▸ **Assigned task**:
An exact reproduction of the records is required, with all images left out.

▸ **Source data**:

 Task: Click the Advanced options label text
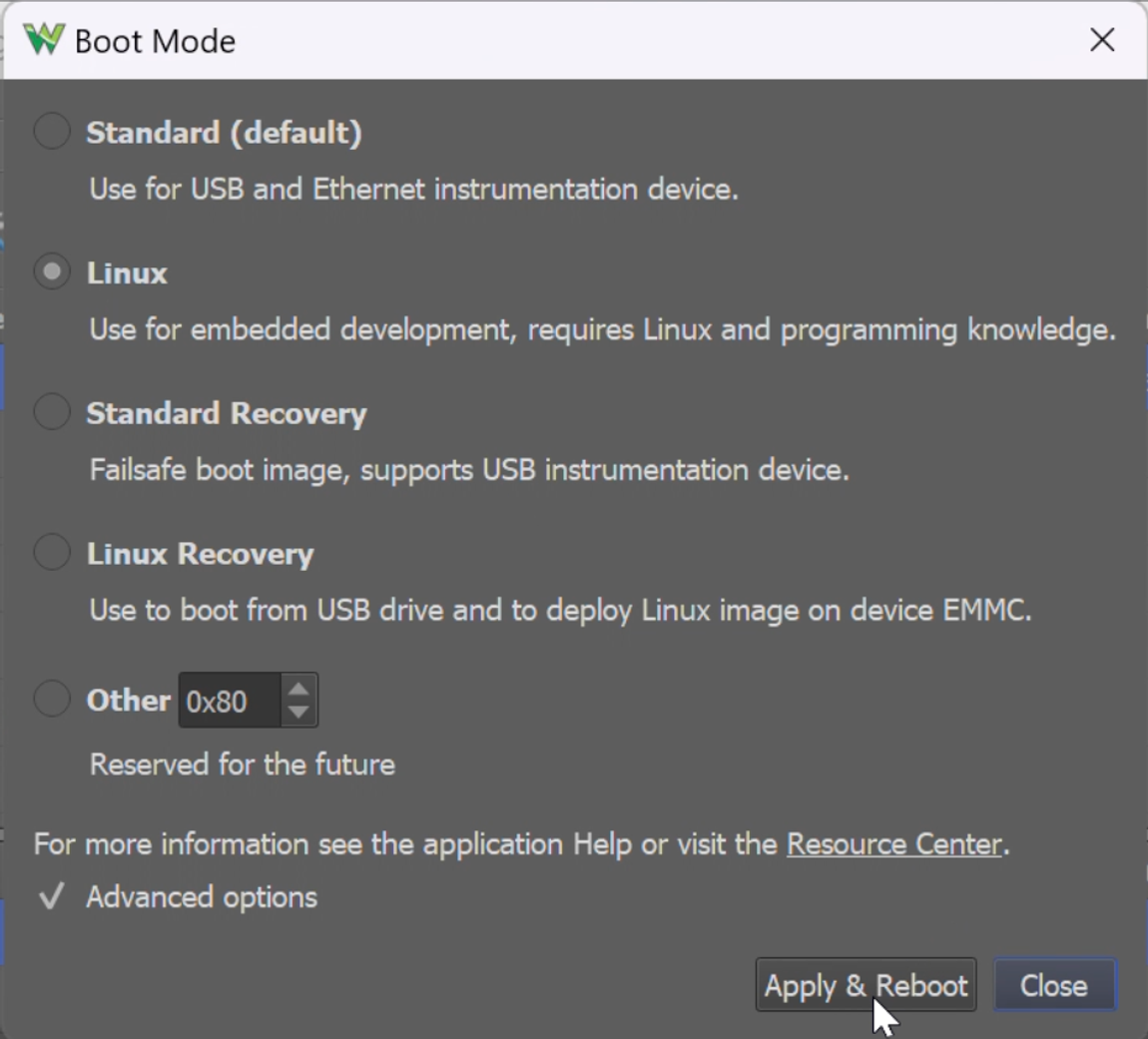point(200,897)
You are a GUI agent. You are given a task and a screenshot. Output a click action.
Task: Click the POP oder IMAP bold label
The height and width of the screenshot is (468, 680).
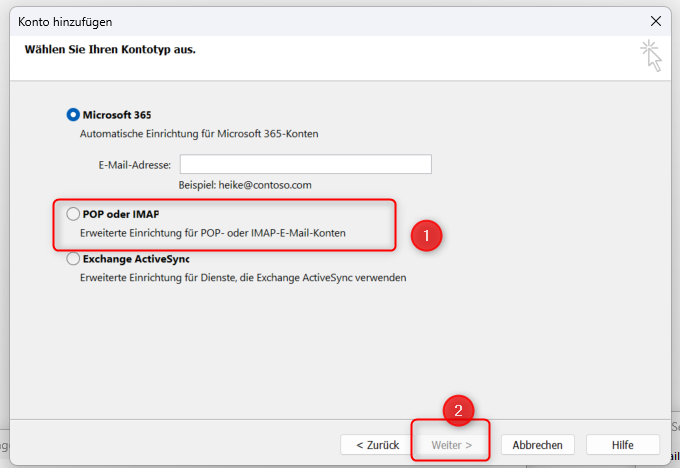(121, 214)
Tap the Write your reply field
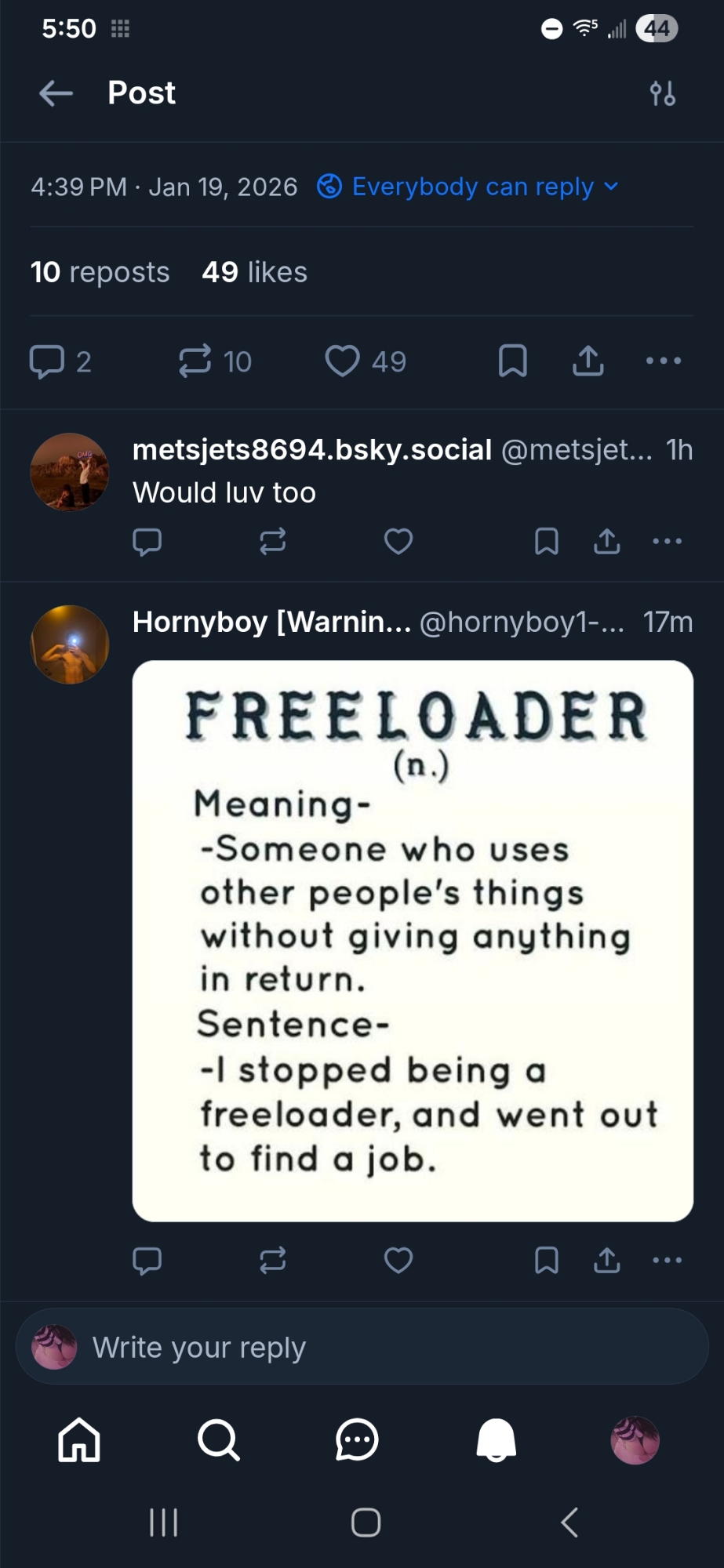This screenshot has width=724, height=1568. click(x=361, y=1348)
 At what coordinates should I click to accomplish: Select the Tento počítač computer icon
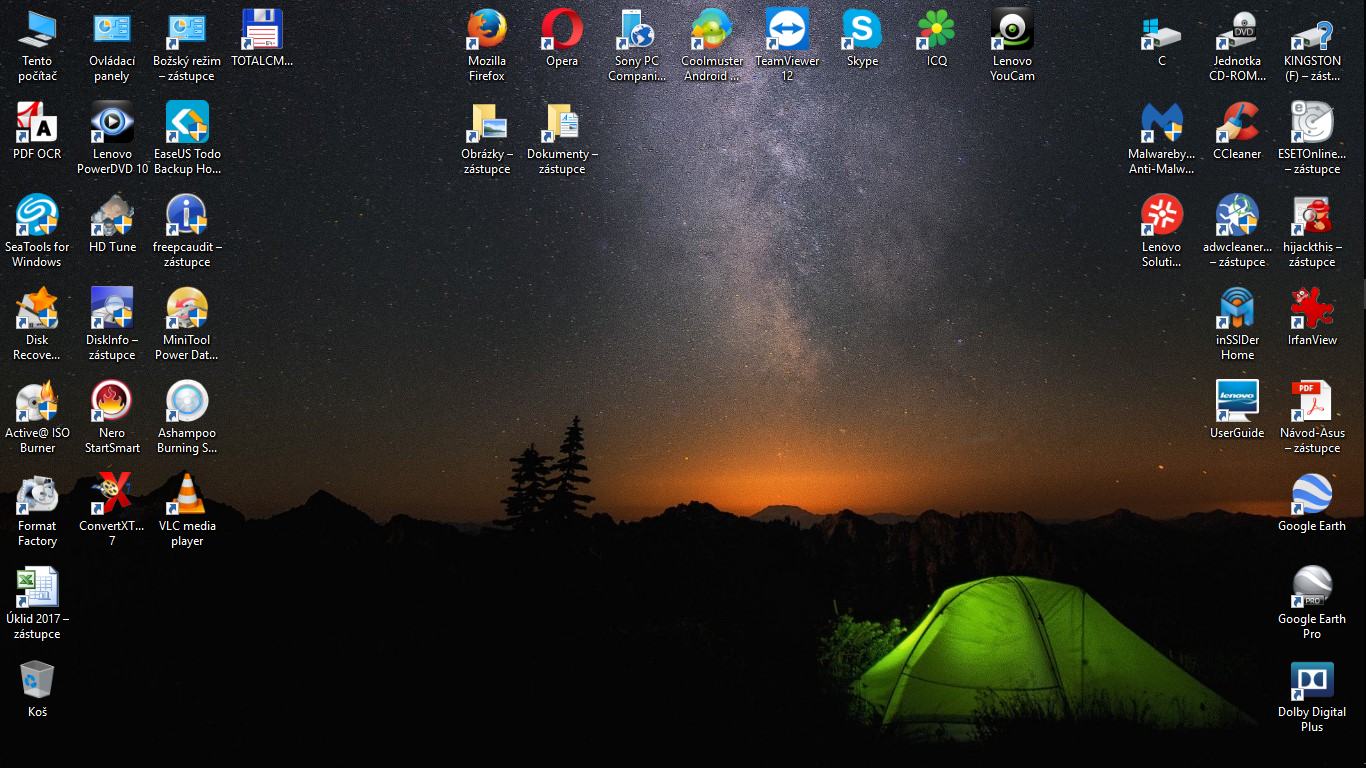pyautogui.click(x=37, y=30)
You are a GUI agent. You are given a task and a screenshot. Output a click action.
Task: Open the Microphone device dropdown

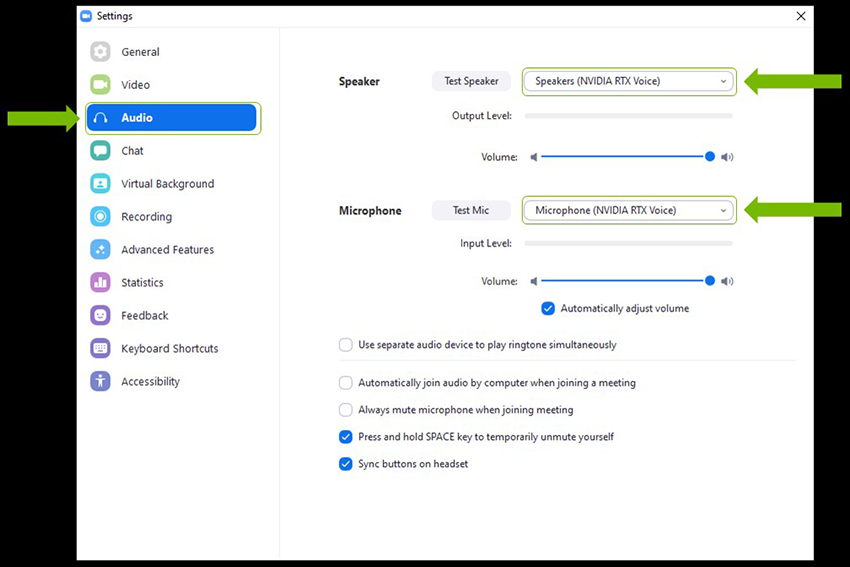point(629,210)
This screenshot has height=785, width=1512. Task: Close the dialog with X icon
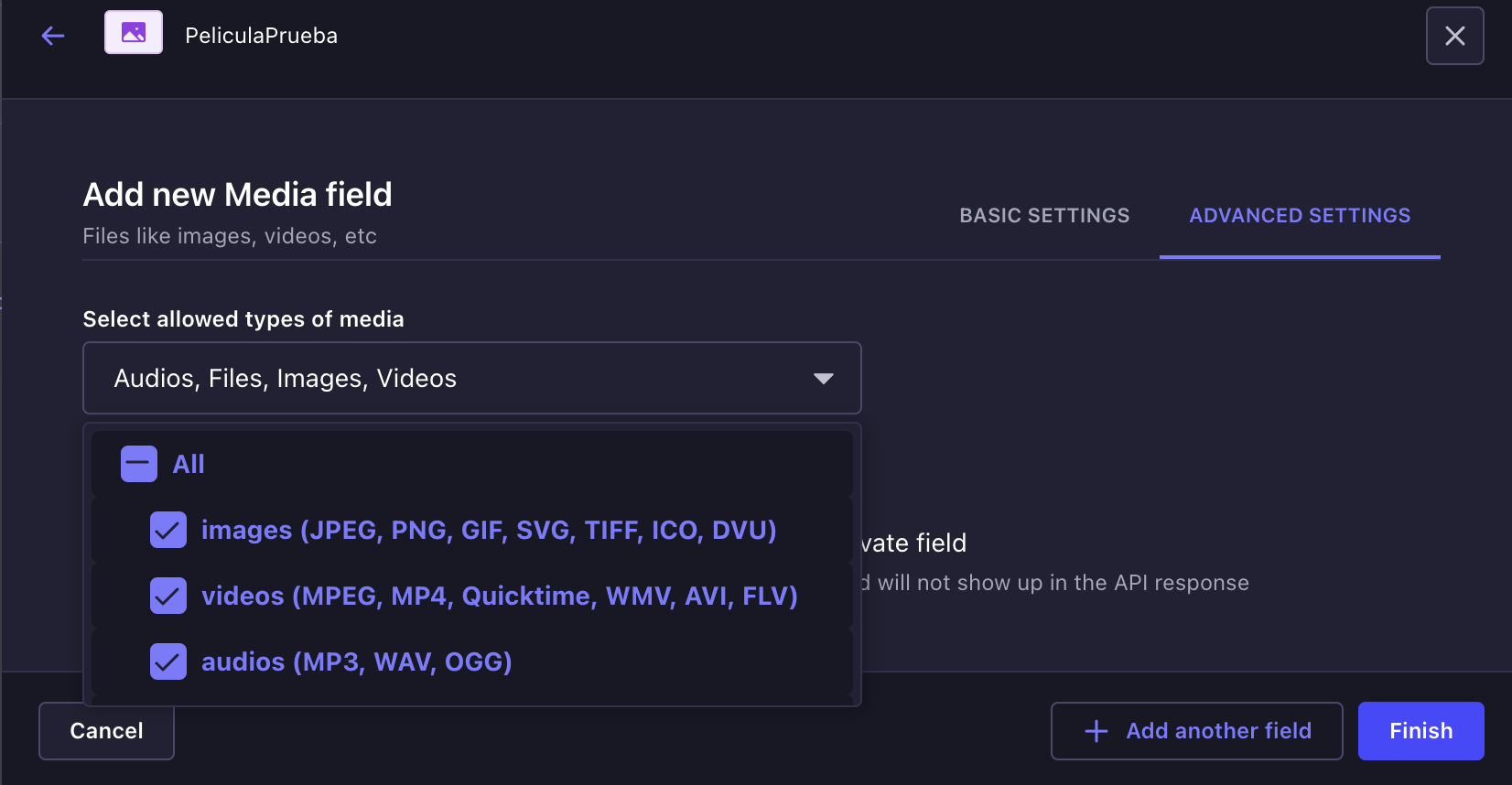[x=1455, y=36]
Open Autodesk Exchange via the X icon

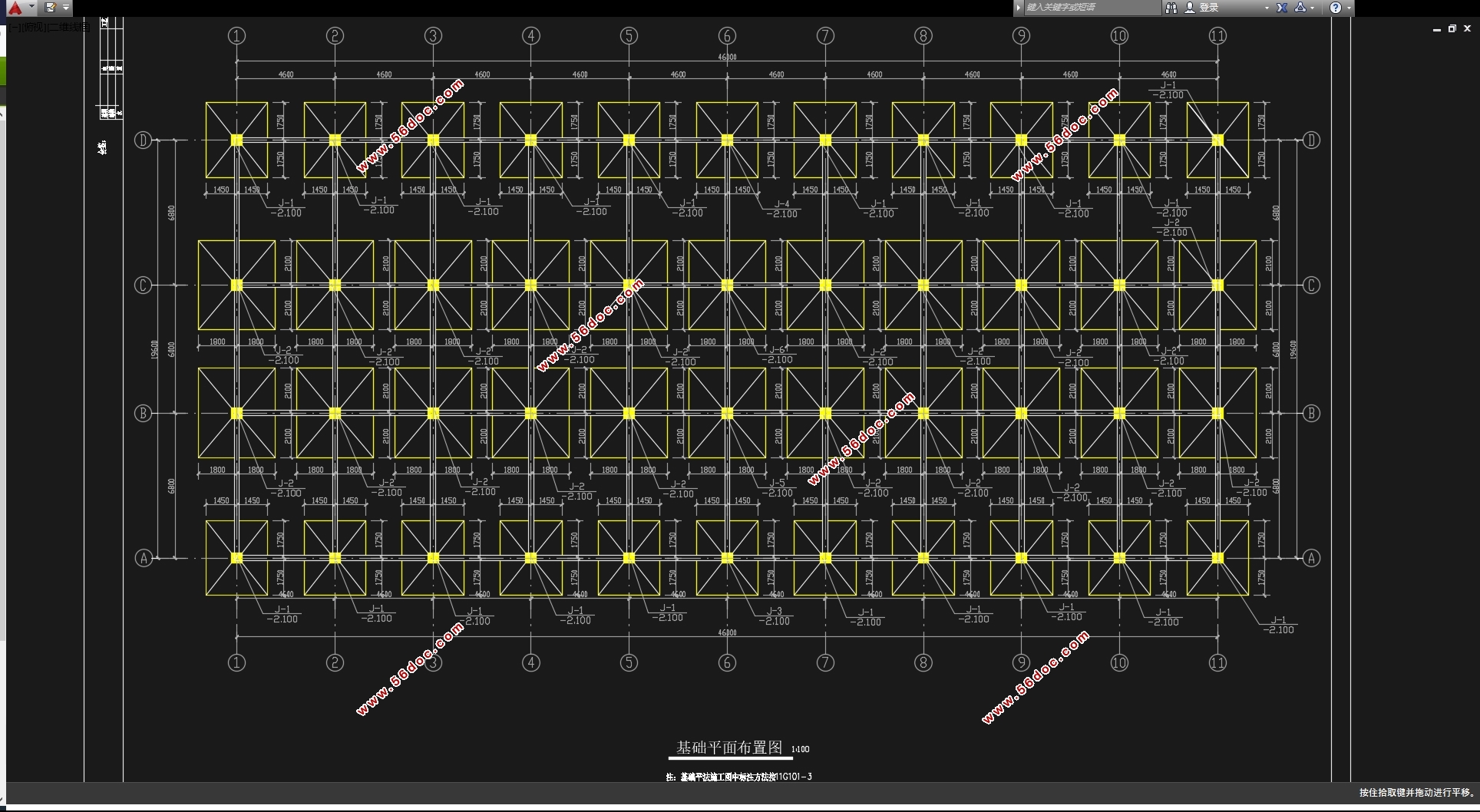coord(1281,8)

▸ **Task response**:
 Task: Click the Advanced options label text
point(200,897)
You are a GUI agent. You are given a task and a screenshot. Output a click action.
Task: Click the POP oder IMAP bold label
The height and width of the screenshot is (468, 680).
(121, 214)
Tap the Write your reply field
This screenshot has width=724, height=1568. click(x=361, y=1348)
 At what coordinates should I click to accomplish: Select the Tento počítač computer icon
pyautogui.click(x=37, y=30)
You are a GUI agent. You are given a task and a screenshot. Output a click action.
Task: Open the Microphone device dropdown

point(629,210)
This screenshot has height=785, width=1512. Task: Close the dialog with X icon
[x=1455, y=36]
Open Autodesk Exchange via the X icon

coord(1281,8)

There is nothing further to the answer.